**Data extracted from a collection**
↓↓↓
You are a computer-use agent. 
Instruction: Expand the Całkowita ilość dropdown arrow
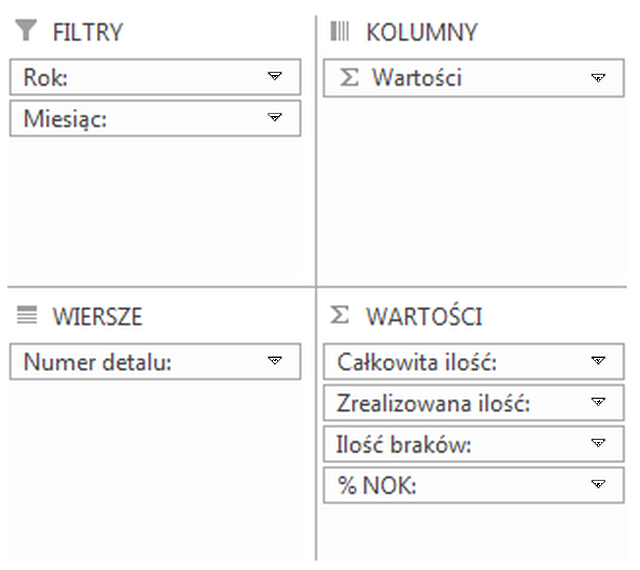point(599,362)
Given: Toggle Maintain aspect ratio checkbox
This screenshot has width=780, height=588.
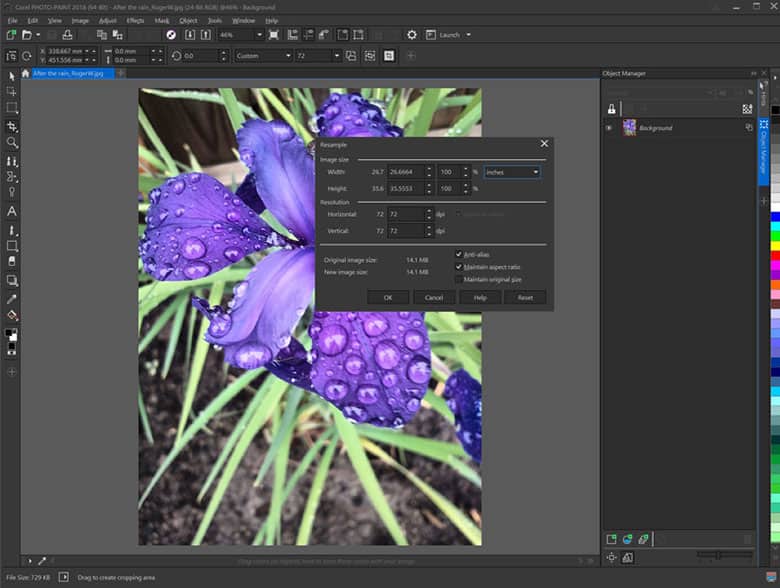Looking at the screenshot, I should pos(459,267).
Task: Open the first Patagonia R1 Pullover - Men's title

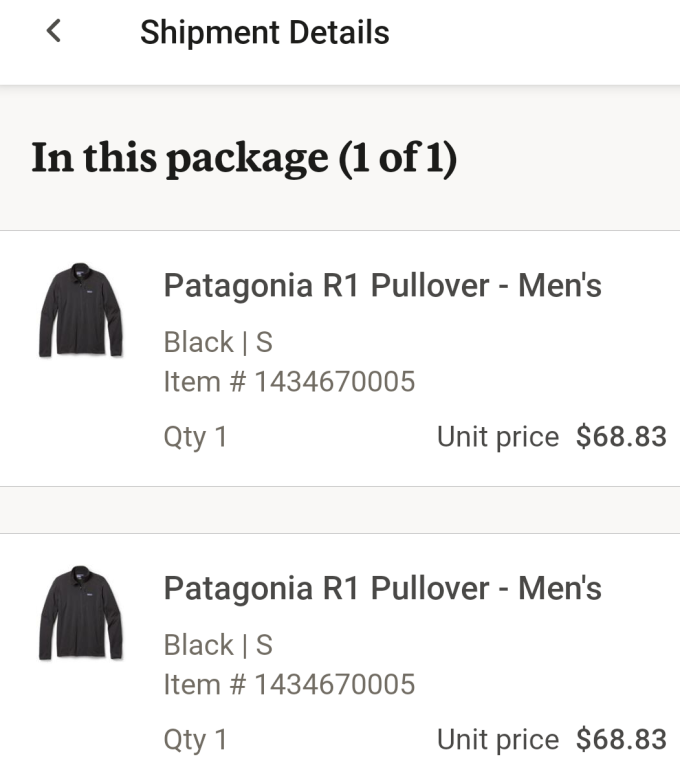Action: click(x=382, y=285)
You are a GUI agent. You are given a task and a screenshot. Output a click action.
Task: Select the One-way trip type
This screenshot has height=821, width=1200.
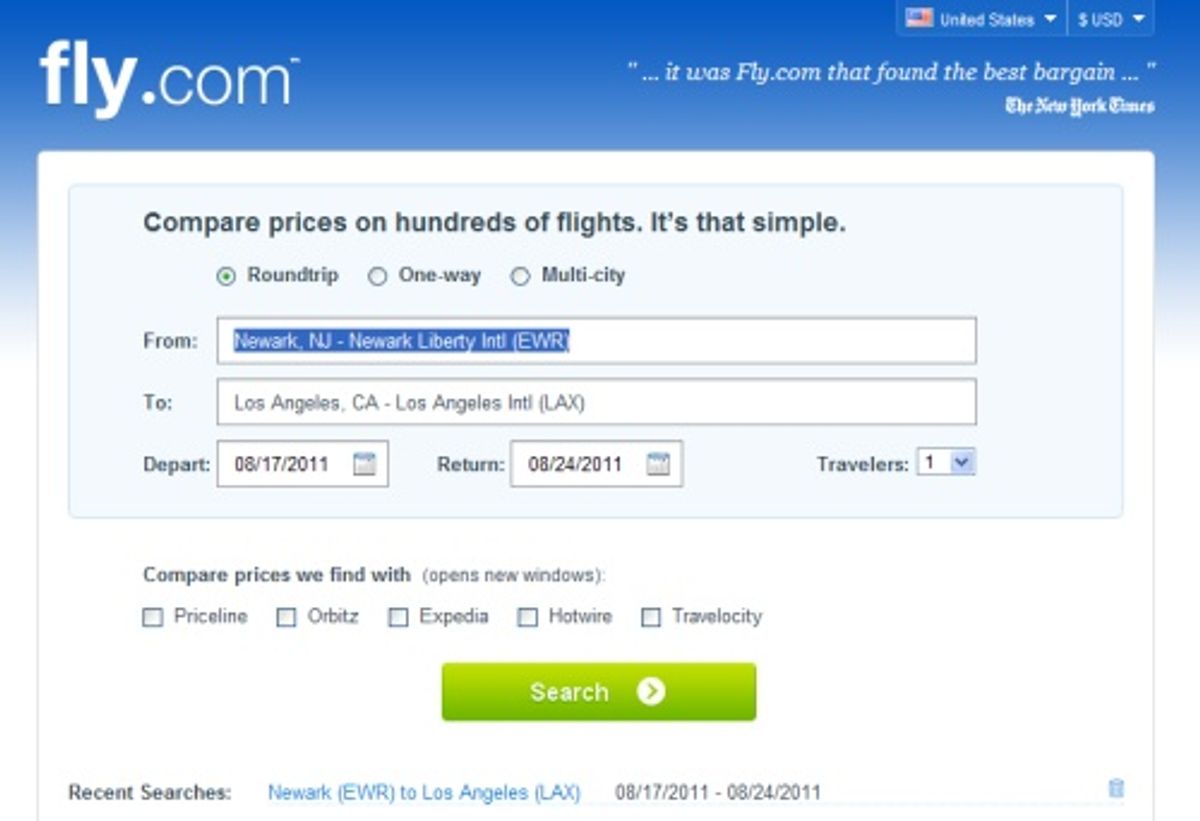[377, 275]
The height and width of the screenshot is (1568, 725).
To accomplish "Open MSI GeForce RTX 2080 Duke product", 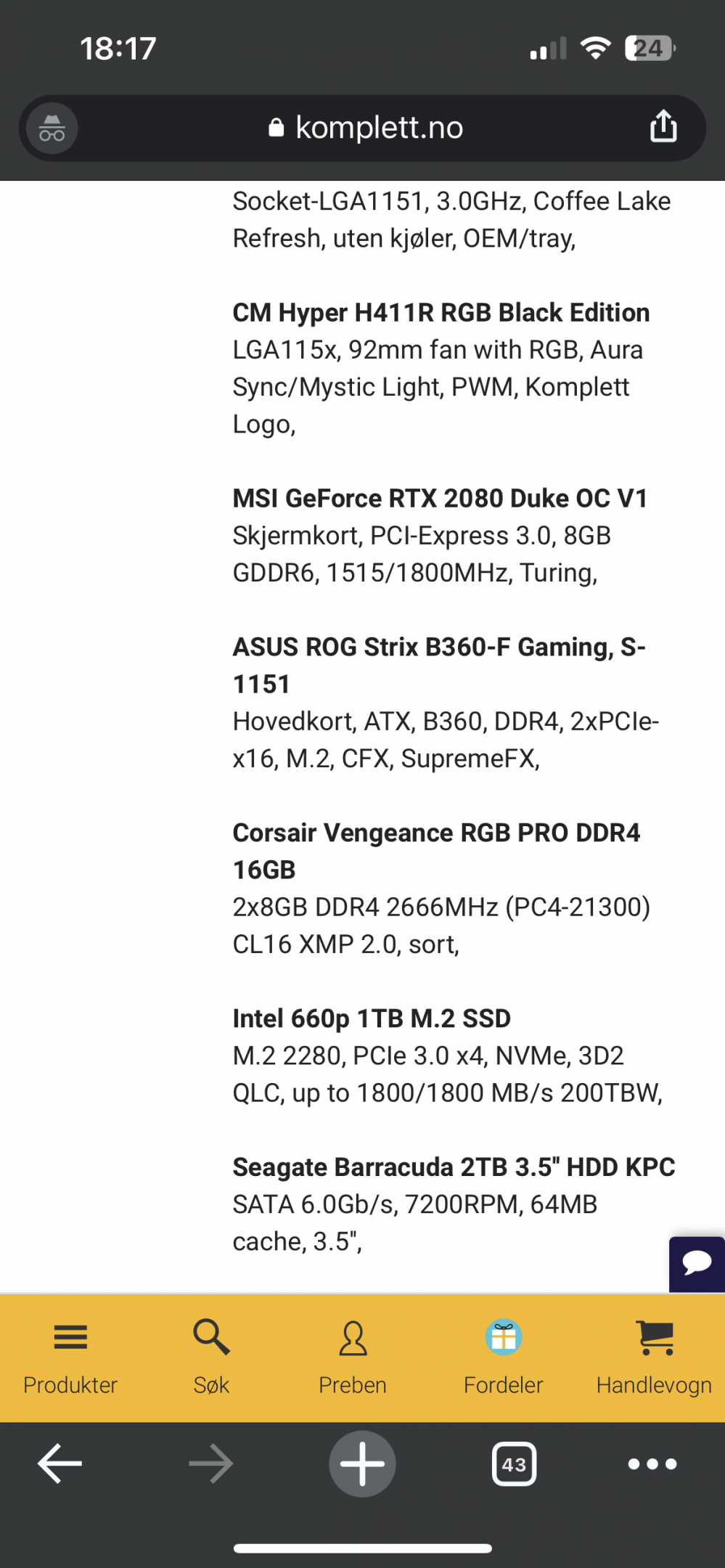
↑↑↑
**Task prompt**
Reproduce every line above that contains the string "agent".

**Reply**
You are a computer-use agent. 
You are a GUI agent. You are given a task and a screenshot. Output a click action.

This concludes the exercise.